Multi-engine LLM gateway with failover

Why a gateway at all

No single LLM provider is up 100 percent of the time. Groq has 429 spikes when a new free-tier wave lands, OpenAI has the occasional regional brownout, Anthropic throttles bursty traffic, and any free-tier engine can vanish on a Tuesday. If your product hard-wires one provider, every one of those incidents lands directly on your users.

Pricing is the second reason. Per-token costs move weekly. A model that was the best price-to-quality ratio in January is third-best by April. Without a gateway in the middle you are renegotiating with your own codebase every time you want to switch.

Capability is the third. Some engines do vision, some do tool calling well, some have a 200k context, some do not. A gateway lets you express "I need a vision-capable engine" once, and the routing layer worries about which provider can serve it today.

Vendor lock-in is the fourth. Once your application code is shaped around one provider's SDK quirks, migrating costs weeks. A thin OpenAI-shaped front door makes the provider a config detail, not an architectural decision.

The provider is a config row, not an architectural choice. Build the gateway once, swap the engines forever.

The OpenAI shape as contract

Every backend adapter in Sarmalink-AI translates to and from one canonical shape: OpenAI's chat-completions request and response. It is not because OpenAI is best; it is because it is the shape every client library, every SDK, every Postman collection, and every junior engineer already knows.

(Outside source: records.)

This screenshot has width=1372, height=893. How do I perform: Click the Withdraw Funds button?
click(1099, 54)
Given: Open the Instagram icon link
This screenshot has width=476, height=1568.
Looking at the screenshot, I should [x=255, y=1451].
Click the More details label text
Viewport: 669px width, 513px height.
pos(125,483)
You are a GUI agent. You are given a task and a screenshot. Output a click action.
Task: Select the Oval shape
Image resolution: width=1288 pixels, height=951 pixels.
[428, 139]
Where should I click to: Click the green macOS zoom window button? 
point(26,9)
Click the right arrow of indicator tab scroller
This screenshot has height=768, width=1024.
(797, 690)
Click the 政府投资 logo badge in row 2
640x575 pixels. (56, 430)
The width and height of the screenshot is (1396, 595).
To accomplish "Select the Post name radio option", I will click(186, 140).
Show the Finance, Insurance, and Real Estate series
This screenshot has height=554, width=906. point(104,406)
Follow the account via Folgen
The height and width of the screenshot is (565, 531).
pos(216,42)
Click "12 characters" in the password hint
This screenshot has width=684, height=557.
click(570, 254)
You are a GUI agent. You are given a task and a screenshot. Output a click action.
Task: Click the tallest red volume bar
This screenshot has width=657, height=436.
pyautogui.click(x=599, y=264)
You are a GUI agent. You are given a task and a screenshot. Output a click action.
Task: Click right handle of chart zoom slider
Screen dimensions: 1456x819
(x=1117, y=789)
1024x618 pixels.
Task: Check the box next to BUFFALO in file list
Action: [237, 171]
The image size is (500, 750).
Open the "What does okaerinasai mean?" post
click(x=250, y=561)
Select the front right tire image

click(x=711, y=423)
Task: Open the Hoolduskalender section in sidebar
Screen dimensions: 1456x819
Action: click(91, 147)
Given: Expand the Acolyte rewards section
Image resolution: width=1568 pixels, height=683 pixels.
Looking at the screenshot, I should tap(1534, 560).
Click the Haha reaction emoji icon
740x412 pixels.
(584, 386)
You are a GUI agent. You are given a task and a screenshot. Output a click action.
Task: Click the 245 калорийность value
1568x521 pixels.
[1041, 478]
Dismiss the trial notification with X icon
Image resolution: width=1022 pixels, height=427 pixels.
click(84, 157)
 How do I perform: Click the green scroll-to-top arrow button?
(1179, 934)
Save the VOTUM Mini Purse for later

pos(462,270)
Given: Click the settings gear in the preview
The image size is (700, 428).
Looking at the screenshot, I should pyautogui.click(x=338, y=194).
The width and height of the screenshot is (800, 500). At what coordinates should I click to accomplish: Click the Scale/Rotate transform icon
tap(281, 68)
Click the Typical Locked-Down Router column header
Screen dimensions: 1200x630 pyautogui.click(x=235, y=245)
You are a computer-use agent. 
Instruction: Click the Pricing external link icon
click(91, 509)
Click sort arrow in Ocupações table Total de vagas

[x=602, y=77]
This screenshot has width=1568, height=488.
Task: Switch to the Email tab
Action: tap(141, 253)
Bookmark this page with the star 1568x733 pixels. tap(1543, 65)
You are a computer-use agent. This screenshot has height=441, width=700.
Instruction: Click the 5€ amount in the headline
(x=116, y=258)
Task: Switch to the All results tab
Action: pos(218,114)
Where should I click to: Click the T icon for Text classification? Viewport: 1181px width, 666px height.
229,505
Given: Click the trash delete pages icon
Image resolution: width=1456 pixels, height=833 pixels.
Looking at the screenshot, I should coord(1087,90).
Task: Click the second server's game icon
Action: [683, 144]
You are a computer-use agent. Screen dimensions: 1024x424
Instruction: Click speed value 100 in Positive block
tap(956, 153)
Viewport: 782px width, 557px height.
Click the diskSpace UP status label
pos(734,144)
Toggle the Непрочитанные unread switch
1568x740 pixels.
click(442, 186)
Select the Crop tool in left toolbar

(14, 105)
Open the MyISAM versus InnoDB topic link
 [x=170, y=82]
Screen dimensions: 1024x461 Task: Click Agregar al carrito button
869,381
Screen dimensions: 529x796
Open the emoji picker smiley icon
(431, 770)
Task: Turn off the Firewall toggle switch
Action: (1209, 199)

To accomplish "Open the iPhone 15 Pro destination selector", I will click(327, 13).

A request looks like the usual { model, messages, temperature, stream, tools }. A response looks like the usual { id, choices: [{ message, finish_reason }], usage }. The gateway accepts that, picks an engine, translates outward, and translates the response back. Callers never see Anthropic's content array or Gemini's candidates.

ts
// lib/gateway/types.ts
export type ChatMessage = {
  role: 'system' | 'user' | 'assistant' | 'tool'
  content: string | Array<{ type: 'text' | 'image_url'; [k: string]: unknown }>
  tool_call_id?: string
}

export type ChatRequest = {
  model: string                 // logical model id, e.g. 'fast', 'smart', 'vision'
  messages: ChatMessage[]
  temperature?: number
  stream?: boolean
  tools?: unknown[]
  max_tokens?: number
  user?: string                 // org id, used by the cost guard
}

export type ChatResponse = {
  id: string
  object: 'chat.completion'
  created: number
  model: string                 // physical model that served the request
  engine: string                // which backend served it
  choices: Array<{
    index: number
    message: { role: 'assistant'; content: string; tool_calls?: unknown[] }
    finish_reason: 'stop' | 'length' | 'tool_calls' | 'content_filter'
  }>
  usage: { prompt_tokens: number; completion_tokens: number; total_tokens: number }
}

The engine registry

The registry is a typed list of backends. Each entry carries everything the router needs to make a decision without calling out to the provider. It lives in Postgres so it can be hot-reloaded; a 30 second cache in memory keeps the hot path fast.

ts
// lib/gateway/registry.ts
export type Engine = {
  id: string                    // 'groq', 'openrouter', 'anthropic', 'ollama-local', ...
  baseUrl: string
  apiKey: string | null         // null for local engines
  modelMap: Record<string, string>  // logical -> physical
  capabilities: Array<'chat' | 'vision' | 'tools' | 'json' | 'long_context'>
  priority: number              // lower = preferred
  costPer1k: { input: number; output: number }  // GBP
  maxRpm: number
  status: 'healthy' | 'degraded' | 'unhealthy'
}

const REGISTRY: Engine[] = [
  {
    id: 'groq',
    baseUrl: 'https://api.groq.com/openai/v1',
    apiKey: process.env.GROQ_API_KEY ?? null,
    modelMap: { fast: 'llama-3.3-70b-versatile', smart: 'llama-3.3-70b-versatile' },
    capabilities: ['chat', 'tools', 'json'],
    priority: 10,
    costPer1k: { input: 0.00059, output: 0.00079 },
    maxRpm: 30,
    status: 'healthy',
  },
  {
    id: 'anthropic',
    baseUrl: 'https://api.anthropic.com/v1',
    apiKey: process.env.ANTHROPIC_API_KEY ?? null,
    modelMap: { smart: 'claude-3-5-sonnet-latest', vision: 'claude-3-5-sonnet-latest' },
    capabilities: ['chat', 'vision', 'tools', 'json', 'long_context'],
    priority: 20,
    costPer1k: { input: 0.0024, output: 0.012 },
    maxRpm: 50,
    status: 'healthy',
  },
  // ... 12 more
]

export function pickEngines(req: { model: string; needs: Engine['capabilities'][number][] }) {
  return REGISTRY
    .filter(e => e.apiKey !== null || e.baseUrl.startsWith('http://localhost'))
    .filter(e => req.needs.every(c => e.capabilities.includes(c)))
    .filter(e => e.modelMap[req.model])
    .filter(e => e.status !== 'unhealthy')
    .sort((a, b) => a.priority - b.priority)
}

Health checks

A background worker hits each engine every 30 seconds with a one token completion. Latency under 800 ms marks it healthy, between 800 and 3000 ms degraded, anything else or a non-2xx marks it unhealthy. Three consecutive failures push status to unhealthy and the router stops sending traffic. One success flips it back to degraded; three consecutive successes flip it to healthy.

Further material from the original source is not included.